The compound of any one of claims 1 to 5, or a pharmaceutically acceptable salt thereof, or an enantiomer, diastereomer, tautomer, solvate, or polymorph thereof Or a prodrug, characterized in that the compound has the following structure:

The compound of formula I according to claim 1, or a pharmaceutically acceptable salt thereof, or an enantiomer, diastereomer, tautomer, solvate, polymorph or prodrug thereof , Characterized in that the compound is selected from the following group:

The compound of formula I according to claims 1-8 or a pharmaceutically acceptable salt thereof, or an enantiomer, diastereomer, tautomer, solvate, polymorph or The use of the prodrug is characterized in that it is used to prepare drugs for the prevention or treatment of STING protein-dependent diseases.

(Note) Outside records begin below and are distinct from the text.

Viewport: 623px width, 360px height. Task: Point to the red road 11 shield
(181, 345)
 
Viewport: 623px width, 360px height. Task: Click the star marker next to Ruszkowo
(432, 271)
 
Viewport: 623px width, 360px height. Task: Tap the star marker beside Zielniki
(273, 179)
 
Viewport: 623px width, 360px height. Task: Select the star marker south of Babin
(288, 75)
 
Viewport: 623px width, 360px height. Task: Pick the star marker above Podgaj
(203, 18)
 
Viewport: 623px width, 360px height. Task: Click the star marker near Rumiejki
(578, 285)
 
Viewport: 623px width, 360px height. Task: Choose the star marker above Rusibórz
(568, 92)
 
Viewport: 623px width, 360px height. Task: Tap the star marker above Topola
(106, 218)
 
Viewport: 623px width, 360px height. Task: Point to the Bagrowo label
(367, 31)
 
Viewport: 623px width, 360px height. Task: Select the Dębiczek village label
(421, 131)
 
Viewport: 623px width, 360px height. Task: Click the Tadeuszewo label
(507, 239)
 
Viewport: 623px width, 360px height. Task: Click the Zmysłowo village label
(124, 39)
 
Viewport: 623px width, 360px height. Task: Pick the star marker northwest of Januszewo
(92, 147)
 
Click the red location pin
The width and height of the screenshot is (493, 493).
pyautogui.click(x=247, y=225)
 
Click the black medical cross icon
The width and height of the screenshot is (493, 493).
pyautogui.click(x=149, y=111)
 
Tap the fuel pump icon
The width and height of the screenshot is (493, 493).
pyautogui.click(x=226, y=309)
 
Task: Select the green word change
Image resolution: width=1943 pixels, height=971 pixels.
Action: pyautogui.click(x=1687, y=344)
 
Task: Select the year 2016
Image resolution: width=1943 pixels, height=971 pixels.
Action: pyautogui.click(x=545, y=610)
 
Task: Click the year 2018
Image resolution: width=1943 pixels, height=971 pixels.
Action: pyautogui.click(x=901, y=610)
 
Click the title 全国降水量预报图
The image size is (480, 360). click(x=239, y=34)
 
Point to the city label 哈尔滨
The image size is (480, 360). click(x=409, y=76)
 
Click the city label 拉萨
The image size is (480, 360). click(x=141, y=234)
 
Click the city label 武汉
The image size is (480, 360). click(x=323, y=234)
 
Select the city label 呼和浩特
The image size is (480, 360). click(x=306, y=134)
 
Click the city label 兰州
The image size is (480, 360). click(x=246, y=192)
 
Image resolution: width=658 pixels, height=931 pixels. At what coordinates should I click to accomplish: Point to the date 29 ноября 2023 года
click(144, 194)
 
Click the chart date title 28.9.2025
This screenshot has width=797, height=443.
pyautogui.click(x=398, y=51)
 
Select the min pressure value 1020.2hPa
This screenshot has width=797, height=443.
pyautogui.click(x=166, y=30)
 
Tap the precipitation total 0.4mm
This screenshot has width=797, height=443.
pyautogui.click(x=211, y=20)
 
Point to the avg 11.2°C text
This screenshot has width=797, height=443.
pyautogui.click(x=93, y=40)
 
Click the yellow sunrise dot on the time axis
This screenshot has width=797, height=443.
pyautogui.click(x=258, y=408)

The use according to claim 9, wherein the disease is selected from the following group: tumors, autoimmune diseases, viral infections, and degenerative diseases; preferably, the disease is selected from the following group: non Small cell lung cancer, small cell lung cancer, lung adenocarcinoma, lung squamous cell carcinoma, breast cancer, prostate cancer, liver cancer, skin cancer, stomach cancer, bowel cancer, cholangiocarcinoma, brain cancer, leukemia, lymphoma, fibroma, sarcoma, basal cell Cancer, glioma, kidney cancer, melanoma, bone cancer, thyroid cancer, nasopharyngeal cancer, pancreatic cancer, rejection of transplanted organs, gout, rhinitis, alopecia, Alzheimer's disease, appendicitis, atherosclerosis , Asthma, arthritis, allergic dermatitis, Behcet's disease, bullous skin disease, cholecystitis, chronic idiopathic thrombocytopenic purpura, chronic obstructive pulmonary disease, liver cirrhosis, degenerative joint disease, dermatitis, Dermatomyositis, eczema, enteritis, encephalitis, gastritis, nephritis, Hashimoto's thyroiditis, hepatitis, hypophysitis, inflammatory bowel disease, irritable bowel syndrome, Kawasaki disease, meningitis, multiple sclerosis, myocarditis , Myasthenia gravis, mycosis fungoides, myositis, nephritis, osteomyelitis, pancreatitis, Parkinson's disease, pericarditis, pernicious anemia, pneumonia, primary biliary sclerosing cholangitis, polyarteritis nodosa, Psoriasis, fibrosis, lupus erythematosus, tissue transplant rejection, thyroiditis, type I diabetes, urethritis, uveitis, vasculitis, vitiligo, Waldenstrom's macroglobulinemia, etc. Comprising the compound of formula I according to any one of claims 1-8 or a pharmaceutically acceptable salt thereof, or its enantiomers, diastereomers, tautomers, solvates, A pharmaceutical composition composed of polymorphs or prodrugs, characterized in that the pharmaceutical composition comprises: (i) An effective amount of a compound of formula I, or a pharmaceutically acceptable salt thereof, or an enantiomer, diastereomer, tautomer, solvate, polymorph or prodrug thereof ;with (ii) A pharmaceutically acceptable carrier.